The sushi bites back in this horror comedy from writer-director Noboru Iguchi. Keiko (Rina Takeda) is dismissed from her father’s sushi restaurant after failing to meet his high standards. She finds employment at an inn where she finds it hard to adapt, making few friends beside the janitor Sawada (Shigeru Matsuzaki). A large group from a pharmaceutical company arrive to stay at the inn, with the hostess Yumi (Asami Sugiura) and her husband (Takashi Nishina) keen to please. Things don’t go to plan however when a homeless man who previously worked at the same pharmaceutical company, Yamada (Kentaro Shimazu), is infected with a dangerous virus from some sushi he found in the rubbish. This virus turns the sushi into living, flesh-eating, parasites. The whole inn must fight to save themselves from the monstrous undead sushi that now threatens to destroy them.
“Dead Sushi” is a film that revels in the ridiculous from premise to execution, throwing in anything and everything that might be entertaining: karate (courtesy of the supremely talented Rina Takeda), zombie-esque horror, gory CG-enhanced effects, nudity, fart jokes and slapstick. It is definitely one that requires you leave your brain at the door and simply enjoy it for what it is. Those familiar with Iguchi’s oevre (films such as “The Machine Girl” and “Mutant Girls Squad”) will recognize the blend of splatter horror and black comedy, although here it is played mostly for laughs, toning down some of the more stomach-churning elements of the grotesque horror. There is something almost quaint about the movie, with the central conceit being so laughable that it could easily have worked as a film for a younger audience, with some of the puerile humour and moments such as the singing sushi playing well with all ages. The decapitations, blood-letting and nudity later on almost appear added in to make the film more violent and ‘adult’ (in contrast to most films that desire a broader audience). The cast all give excellent comedic performances, especially Sugiura as Yumi, whose contorted expressions are in keeping with the cartoonish violence. Rina Takeda ais also fantastic, showing off her martial arts and acting skills in the role. The special effects, including work from long-time collaborator Yoshihiro Nishimura, are fun, though the practical work far outdoes the computer generated moments providing the charming, handmade feel of their early work. The sound design of the film also heightens the enjoyment factor, furthering the sense of a live-action anime with martial arts effects.

|---|

- _Exercise description_
In the review, which actress plays Yumi, the hostess of the inn? The entries that follow this review are separate material with no connection to it.

|---|

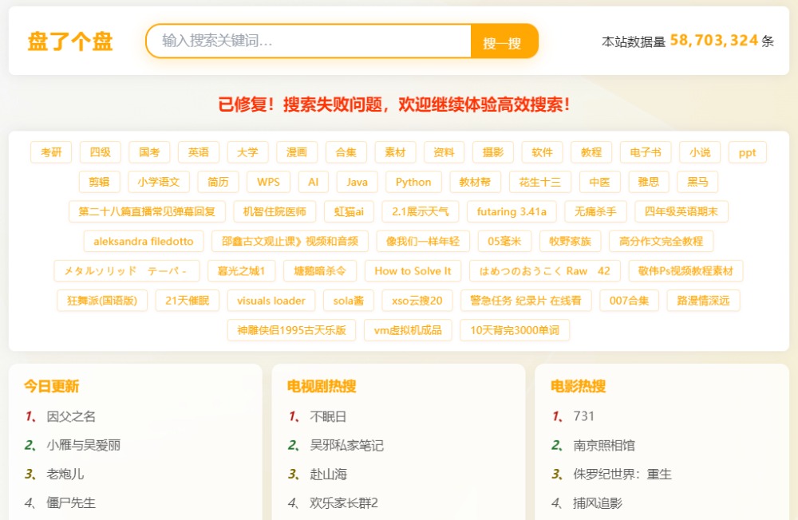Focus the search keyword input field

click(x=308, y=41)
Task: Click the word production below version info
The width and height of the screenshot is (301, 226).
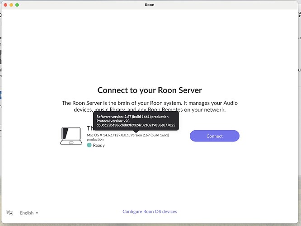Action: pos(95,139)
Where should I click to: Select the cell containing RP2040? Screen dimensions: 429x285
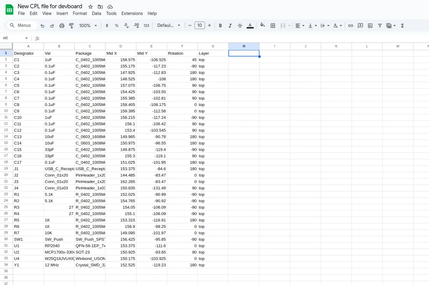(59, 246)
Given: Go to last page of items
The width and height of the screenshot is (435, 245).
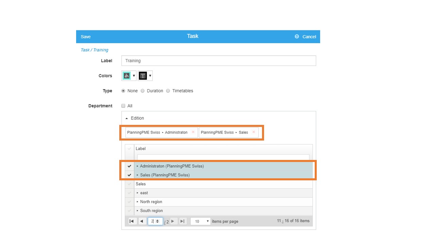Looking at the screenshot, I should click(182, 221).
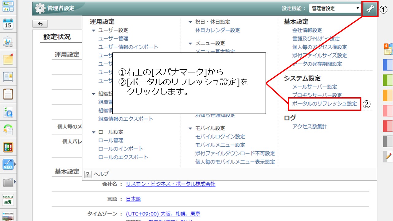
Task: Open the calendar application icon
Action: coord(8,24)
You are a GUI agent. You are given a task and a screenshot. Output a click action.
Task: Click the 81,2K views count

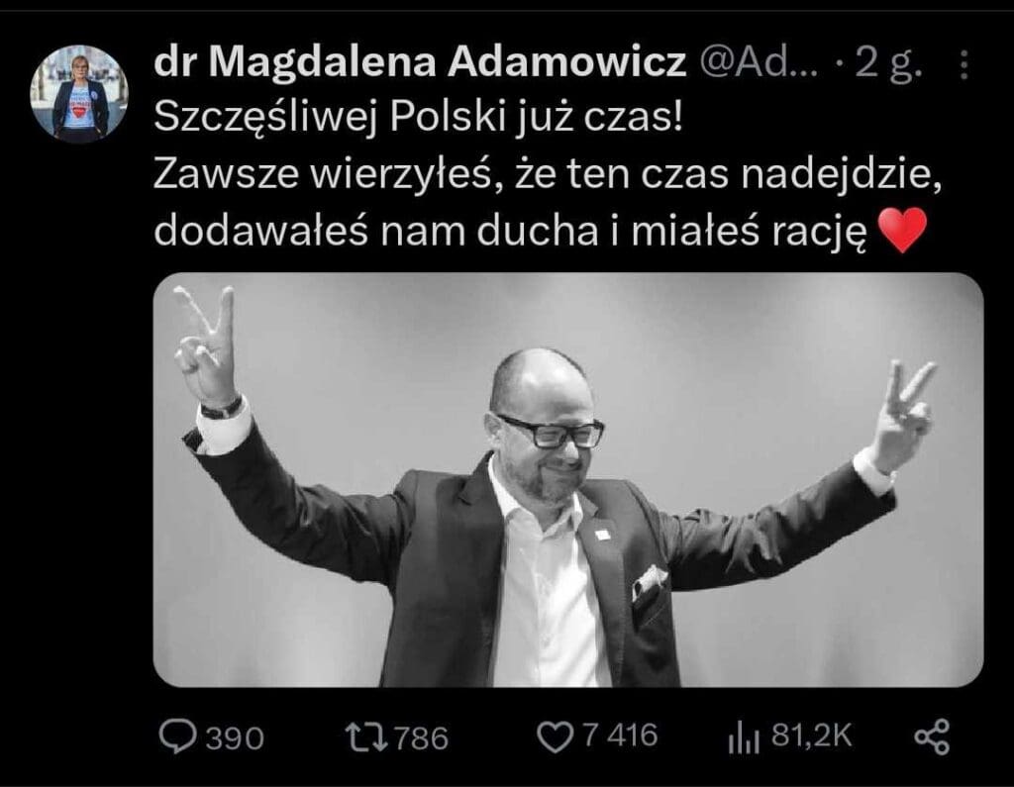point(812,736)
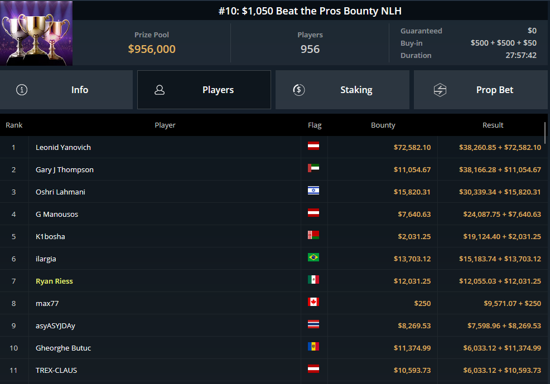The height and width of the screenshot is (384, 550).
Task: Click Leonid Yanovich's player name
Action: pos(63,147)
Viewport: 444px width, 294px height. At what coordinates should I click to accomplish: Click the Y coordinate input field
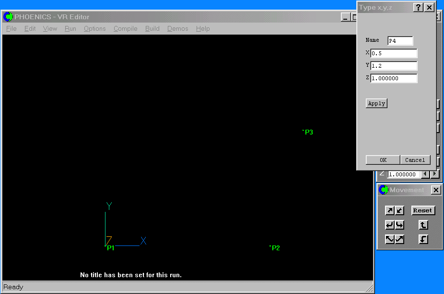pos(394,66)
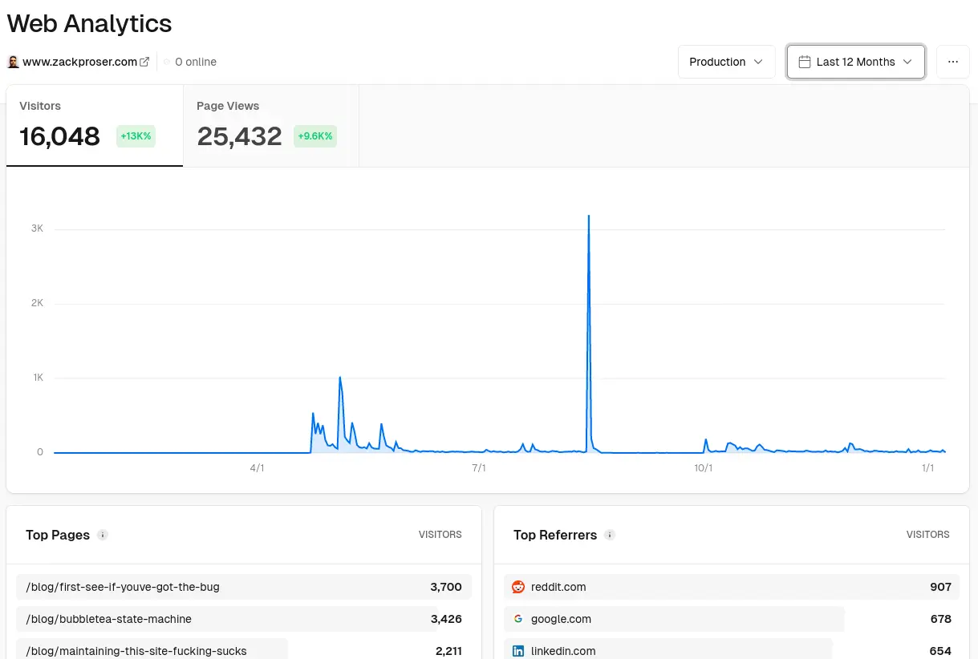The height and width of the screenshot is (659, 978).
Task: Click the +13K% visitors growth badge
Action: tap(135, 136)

|---|

- _Answer area_
Asami Sugiura